La que poseía al Criador del cielo y de la tierra se colocaba entre los pobres, y la pobre ofrenda rescataba a Jesucristo.

¡Qué aspecto debió tomar a los ojos de Simeón y de Ana el recinto de aquel Templo donde tanto habían orado, y el cual entonces contenía a Jesús, y bien pronto había de ser destruido!

Esta fiesta se llama también la Candelaria. El Papa Sergio I ordenó que el 2 de febrero se hiciera la procesión con los cirios.

La Candelaria es la fiesta de las luces, y aquella procesión de luces físicas simboliza lo que pasó en el Templo de Jerusalén el día en que aquellas cuatro personas, José, María, Simeón y Ana se pasaron uno a otro, como en procesión, al Niño Jesús, luz del mundo.

La Candelaria es quizás el nombre más popular de esta fiesta cuya instauración se pierde en la noche de los tiempos. Su primera institución se remonta a los primeros tiempos de la Iglesia; pero los primeros relajamientos que entibiaron a los cristianos hicieron que, en algunos lugares, fuera olvidada. Este olvido parcial y momentáneo se produjo quizás por los años 500, pues durante la gran peste que en 541 despobló Egipto y otras muchas provincias del Imperio, el Emperador Justiniano, bajo el pontificado de Vigilio, quiso recurrir a la protección de la Virgen Inmaculada, y habiendo consultado al patriarca y al clero de Constantinopla, por consejo de éstos penó severamente la negligencia de algunos en celebrar la fiesta del 2 de febrero. La negligencia cesó, y la fiesta de la Purificación fue celebrada con esplendor. Constantinopla le devolvió toda su solemnidad y la peste cesó enseguida.

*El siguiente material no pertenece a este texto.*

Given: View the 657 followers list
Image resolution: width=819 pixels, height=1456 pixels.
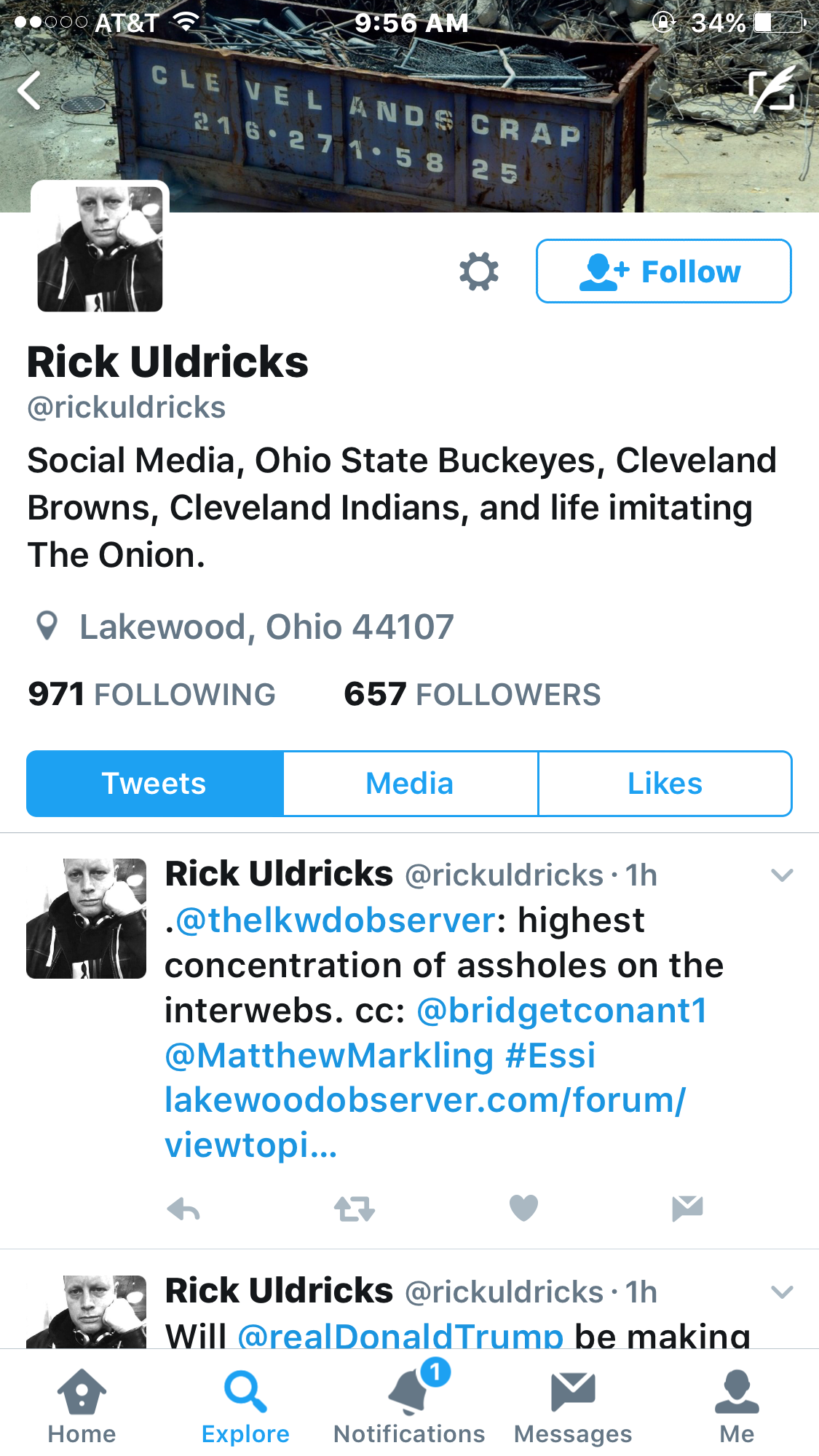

Los principios de febrero eran celebrados entre los paganos con espantosas saturnales que se llamaban las Lupercales. A las supersticiones y a los excesos que manchaban de un modo especial esta época del año, el Papa Gelasio opuso la solemne y ferviente observancia de la gran fiesta del 2 de febrero. Pero esto fue probablemente el restablecimiento y no la primera institución de esta solemnidad.

El Cardenal Berulle hace, sobre la Presentación de Jesús en el Templo, una observación notable. Según él, la fiesta de la Natividad es la revelación pública de Dios a los hombres; y la fiesta del 2 de febrero es una manifestación particular de Dios a las almas privilegiadas; es, para dicho cardenal, la fiesta de los decretos de Dios.